Why provisioners run scripts on resources in Terraform - Performance Analysis
We want to understand how the time to run scripts on resources grows as we add more resources.
How does running scripts on many resources affect the total time?
Analyze the time complexity of running provisioner scripts on multiple resources.
resource "aws_instance" "example" {
count = var.instance_count
ami = "ami-123456"
instance_type = "t2.micro"
provisioner "remote-exec" {
inline = ["sudo apt-get update", "sudo apt-get install -y nginx"]
}
}
This code creates multiple instances and runs setup scripts on each one after creation.
Identify the API calls, resource provisioning, data transfers that repeat.
- Primary operation: Running the provisioner script on each instance after it is created.

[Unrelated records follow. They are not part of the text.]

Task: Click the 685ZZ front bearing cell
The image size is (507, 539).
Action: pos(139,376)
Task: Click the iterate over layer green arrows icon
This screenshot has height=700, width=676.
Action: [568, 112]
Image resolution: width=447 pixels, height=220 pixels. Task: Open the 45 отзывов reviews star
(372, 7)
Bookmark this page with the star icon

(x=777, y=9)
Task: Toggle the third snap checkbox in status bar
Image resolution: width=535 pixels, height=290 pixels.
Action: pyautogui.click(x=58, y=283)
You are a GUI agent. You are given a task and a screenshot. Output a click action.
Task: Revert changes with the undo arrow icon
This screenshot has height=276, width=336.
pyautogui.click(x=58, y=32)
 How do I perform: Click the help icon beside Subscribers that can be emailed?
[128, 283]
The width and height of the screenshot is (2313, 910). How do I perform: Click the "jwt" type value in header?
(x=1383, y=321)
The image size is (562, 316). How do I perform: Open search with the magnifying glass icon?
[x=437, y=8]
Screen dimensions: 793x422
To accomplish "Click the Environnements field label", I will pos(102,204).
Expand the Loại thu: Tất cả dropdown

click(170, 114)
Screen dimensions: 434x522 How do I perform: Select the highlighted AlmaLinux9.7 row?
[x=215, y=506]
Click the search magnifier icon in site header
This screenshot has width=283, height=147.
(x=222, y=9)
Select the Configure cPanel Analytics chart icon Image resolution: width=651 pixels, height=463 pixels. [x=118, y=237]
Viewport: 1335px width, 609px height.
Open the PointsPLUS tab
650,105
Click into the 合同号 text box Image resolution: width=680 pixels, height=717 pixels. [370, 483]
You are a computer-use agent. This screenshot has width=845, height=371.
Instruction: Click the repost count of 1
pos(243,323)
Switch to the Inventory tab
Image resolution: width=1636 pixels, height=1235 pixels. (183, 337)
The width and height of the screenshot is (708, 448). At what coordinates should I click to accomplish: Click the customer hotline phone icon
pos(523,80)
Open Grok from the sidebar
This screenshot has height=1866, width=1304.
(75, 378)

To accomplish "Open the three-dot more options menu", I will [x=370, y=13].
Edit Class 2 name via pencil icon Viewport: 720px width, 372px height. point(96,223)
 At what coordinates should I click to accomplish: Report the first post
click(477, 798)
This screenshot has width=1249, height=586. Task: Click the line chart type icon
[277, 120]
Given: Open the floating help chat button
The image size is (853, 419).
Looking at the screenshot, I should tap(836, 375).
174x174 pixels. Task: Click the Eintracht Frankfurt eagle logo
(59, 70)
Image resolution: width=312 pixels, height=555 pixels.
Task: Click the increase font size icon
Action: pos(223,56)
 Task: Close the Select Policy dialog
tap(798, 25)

- How many times: Once per instance, so equal to the number of instances.
Each new instance adds one more script run, so the total time grows directly with the number of instances.
| Input Size (n) | Approx. API Calls/Operations |
|---|---|
| 10 | 10 script runs |
| 100 | 100 script runs |
| 1000 | 1000 script runs |
Pattern observation: The total work increases evenly as you add more instances.
Time Complexity: O(n)
This means the time to run all scripts grows in direct proportion to the number of resources.
[X] Wrong: "Running scripts on multiple resources happens all at once, so time stays the same no matter how many resources."
[OK] Correct: Each script runs on its own resource, usually one after another or in limited parallel, so total time adds up with more resources.
Understanding how script runs scale helps you plan deployments and explain delays clearly in real projects.
"What if the provisioner scripts ran in parallel on all resources? How would the time complexity change?"